Série d'exercices →
**a.** Traduisez en anglais la phrase suivante, tirée du texte sur l'Académie nationale de chirurgie : « Ce texte a tout de même soulevé des discussions sur plusieurs points lors de son examen par la commission des affaires sociales. »
**b.** Mettez à jour le passage du texte sur l'Académie nationale de chirurgie : commencez aux mots « Ainsi que vous » et arrêtez-vous après « des affaires sociales. », puis remplacez « monsieur le rapporteur » par « madame la rapporteure ».
**c.** D'après le texte sur l'Académie nationale de chirurgie, sous quel contrôle l'académie bénéficierait-elle de l'autonomie financière ?

Texte →
....................
Cette évolution doit permettre à l’institution de renforcer son implication dans les missions d’intérêt général qu’elle exerce au contact d’institutions publiques et privées, entre autres auprès du Gouvernement, de la Haute Autorité de santé ou encore de l’Institut national de la santé et de la recherche médicale (Inserm) ou de France Biotech.
La transformation de l’Académie nationale de chirurgie en personne morale de droit public lui permettrait notamment de bénéficier d’attributs spécifiques attachés aux « prérogatives de puissance publique », comme l’insaisissabilité de ses biens ou la compétence du juge administratif pour les litiges la concernant.
La proposition de loi a pour effet de renforcer et de consacrer l’indépendance de cette académie, en prévoyant que celle-ci s’administre librement, que ses décisions entrent en vigueur sans autorisation préalable et qu’elle bénéficie de l’autonomie financière sous le seul contrôle de la Cour des comptes, comme c’est aujourd’hui le cas s’agissant des académies nationales de médecine et de pharmacie.
Ainsi que vous l’avez rappelé, monsieur le rapporteur, l’Académie est particulièrement impliquée dans les travaux participant à l’élaboration et à la mise en œuvre de la politique de santé publique de notre pays. Cela vient également compléter son rôle structurant, dans les domaines de la recherche et de l’enseignement, qui participent au rayonnement de la communauté académique et universitaire chirurgicale française.
Ce texte a tout de même soulevé des discussions sur plusieurs points lors de son examen par la commission des affaires sociales.
Parmi ces points figurait notamment la question de la nécessité, ou non, de renommer l’Académie nationale de chirurgie en « Académie nationale de chirurgie et des pratiques interventionnelles innovantes ». Si elle a été pensée pour refléter les évolutions ayant marqué les pratiques opératoires des dernières décennies, cette nouvelle dénomination n’a pas été retenue, car elle introduirait une distinction entre l’Académie nationale de chirurgie et les académies nationales de médecine et de pharmacie, ce qui n’est pas justifié.
Un autre point de discussion porte sur l’intérêt même de porter modification du statut juridique de cette académie alors qu’une division Chirurgie et spécialités chirurgicales existe au sein de l’Académie nationale de médecine. Toutefois, exactement de la même façon que pour la pharmacie, l’existence d’une division ne saurait s’opposer à l’octroi du statut de personne morale de droit public pour cette académie, et ce d’autant qu’elle est, à l’heure actuelle, la seule institution en France assurant l’égale représentation des treize spécialités chirurgicales que sont, à titre d’exemple, la chirurgie orale, la chirurgie thoracique et cardio-vasculaire, la neurochirurgie ou encore l’oto-rhino-laryngologie.
....................
Données enregistrées →
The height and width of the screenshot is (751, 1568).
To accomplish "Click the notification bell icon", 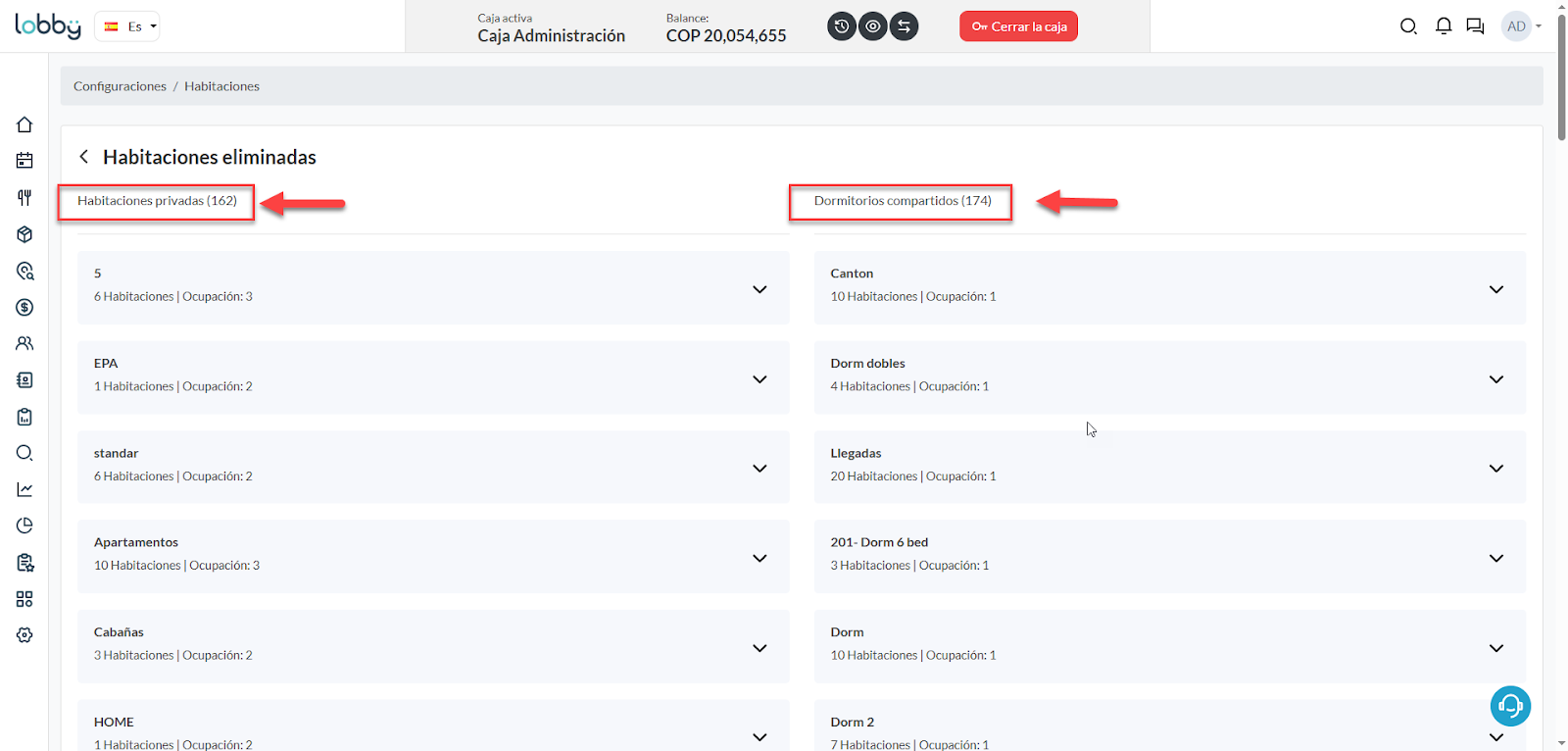I will (1443, 26).
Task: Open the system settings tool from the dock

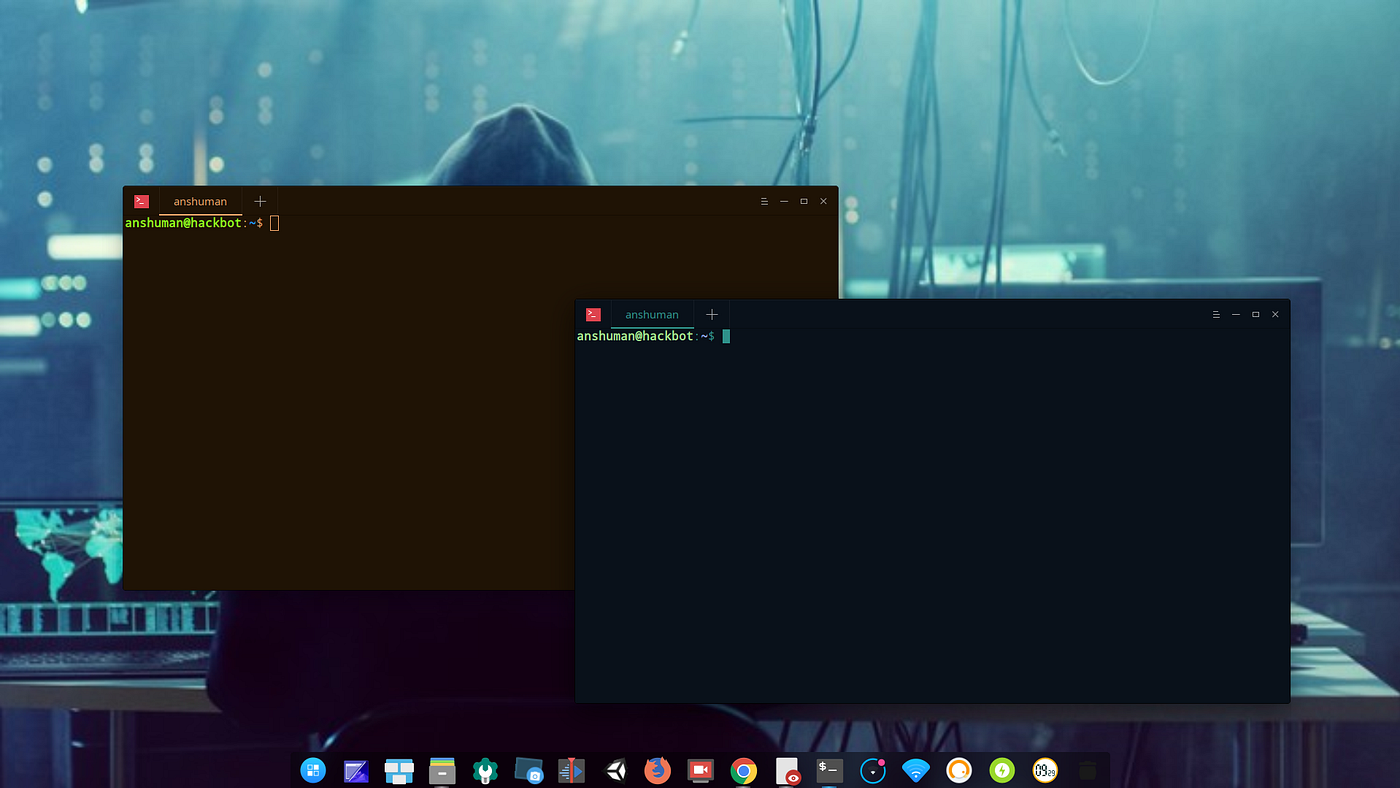Action: coord(485,770)
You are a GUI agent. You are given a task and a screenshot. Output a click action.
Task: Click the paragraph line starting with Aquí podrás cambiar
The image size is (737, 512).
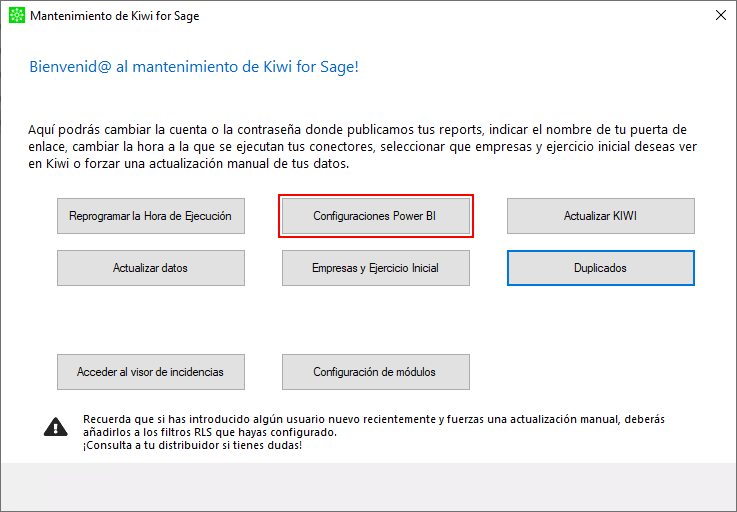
....................
Réponses ci-dessous →
**a.** This text nevertheless raised discussion on several points during its examination by the Social Affairs Committee.

**b.**
Ainsi que vous l’avez rappelé, madame la rapporteure, l’Académie est particulièrement impliquée dans les travaux participant à l’élaboration et à la mise en œuvre de la politique de santé publique de notre pays. Cela vient également compléter son rôle structurant, dans les domaines de la recherche et de l’enseignement, qui participent au rayonnement de la communauté académique et universitaire chirurgicale française.
Ce texte a tout de même soulevé des discussions sur plusieurs points lors de son examen par la commission des affaires sociales.

**c.** Sous le seul contrôle de la Cour des comptes.